Río Negro
- January 23, 2019 front page of Rio Negro
- Type: Daily newspaper
- Format: Broadsheet
- Editor: Federico Aringoli
- Founded: 1912
- Political alignment: Liberal
- Language: Spanish
- Headquarters: General Roca, Río Negro
- Circulation: 45000 (Sundays)
- Website: rionegro.com.ar

= Diario Río Negro =

Argentine daily newspaper

Diario Rio Negro is an Argentine daily newspaper edited in General Roca, and published in the provinces of Río Negro, Neuquén, the south of La Pampa, the north of Chubut, the south of Buenos Aires Province and the City of Buenos Aires.

== History ==

The Rio Negro was founded on May 1, 1912 by Fernando Emilio Rajneri. At first the newspaper was published fortnightly but later weekly. Since 1958 the newspaper has circulated as a daily. An on-line version has been available since August 5, 1997.

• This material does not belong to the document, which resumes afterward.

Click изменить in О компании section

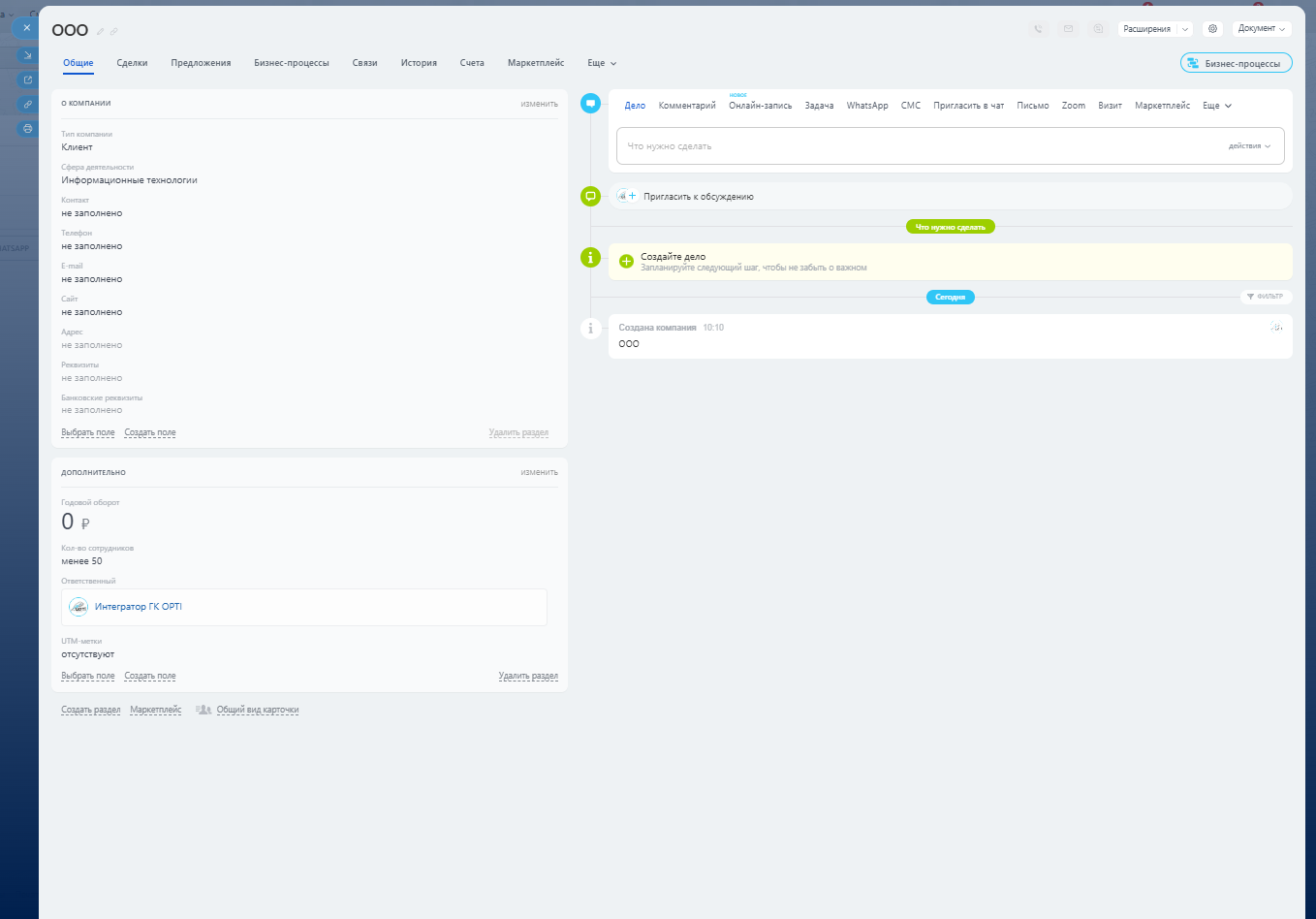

The current chief executive of the newspaper, Julio Rajneri, is a son of the founder, and a former national Minister of Education, who served during Alfonsín's term of office.

== Style ==
Since its foundation, the newspaper has been very reader-focused. Its articles mostly address local and regional affairs. It was one of the few publications to criticise the military government (1976–1983), when it published articles about the kidnappings and other violations of human rights during that period.